A global initiative designed to help people of all ages have better access to housing and transportation is marking five years in the Pittsburgh region.
Allegheny County Executive Rich Fitzgerald and Pittsburgh Mayor Bill Peduto joined forces in September 2015 to get the region involved in the program. On Tuesday they were joined by more than 20 other people to celebrate five years of the program in the region.
People from more than 100 organizations are part of the Age-Friendly program and they’re working together to improve people’s access to services and preserve their connections to the community, said executive director Laura Poskin.
They include city and county social service organizations, nonprofits and places like the Children’s Museum of Pittsburgh and Frick Environmental Center.
Although it aims to be inclusive of all age groups, the focus is on older residents and keeping them connected to others in the community.
In Allegheny County, nearly 20% of the 1.2 million people who live in the county are older than 65. The number of people in the 65-plus demographic will nearly double by 2030 in Southwestern Pennsylvania and there will be a 75% increase in people older than 85, Age-Friendly Greater Pittsburgh noted in its 2020 progress report.

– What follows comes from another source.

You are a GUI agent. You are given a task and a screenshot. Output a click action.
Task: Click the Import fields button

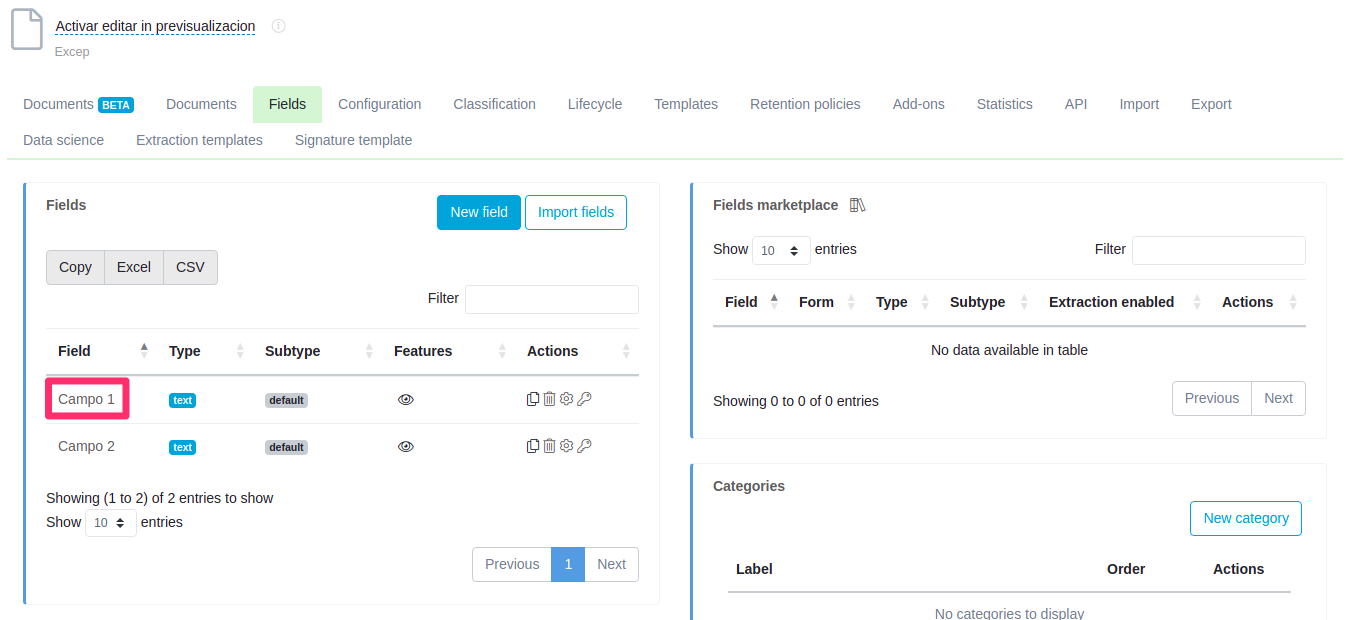575,212
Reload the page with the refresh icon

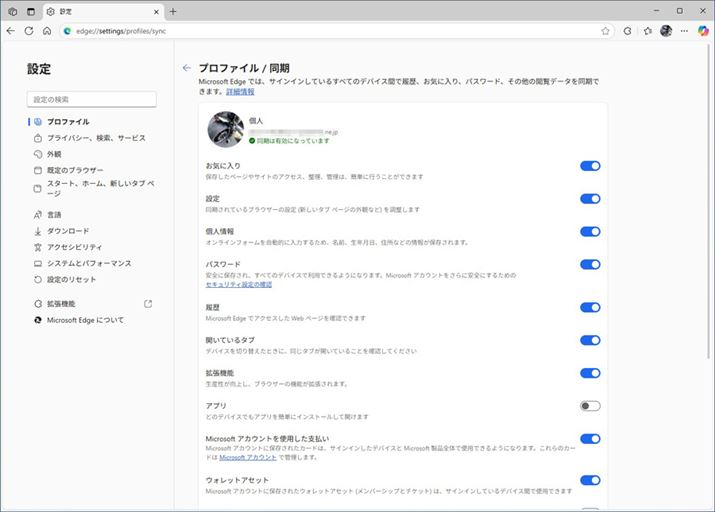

In 15 years, there may be more older adults than children in the region, AARP Volunteer Linda Wortham said during the virtual celebration.
People in the older age group need safe, walkable streets and housing, Wortham said.
They also have been vulnerable during the coronavirus pandemic, she said.
It’s an issue that one of Age-Friendly Pittsburgh’s partners, ACCESS Transportation Systems Inc., has addressed, said Cassandra Masters, its outreach and communications manager.
ACCESS has helped to deliver 50,000 meals and 5,000 boxes of protective equipment since April because of the pandemic, Masters said.
ACCESS operated with the Port Authority of Allegheny County and generally provides shared-rides for people with disabilities, older adults and clients of social service agencies, Masters said.
Another program sponsored in part by Age-Friendly Pittsburgh is the Virtual Senior Academy that’s supported by the Jewish Healthcare Foundation.
The academy helped older adults maintain community connections through the pandemic.
The people who are working with Age-Friendly Pittsburgh are pillars of the community, Peduto said.
“I can only say thank you,” Peduto said as he presented a joint proclamation he and Fitzgerald presented to Age-Friendly Pittsburgh. “This year has been, hopefully a year we never have to live through again.”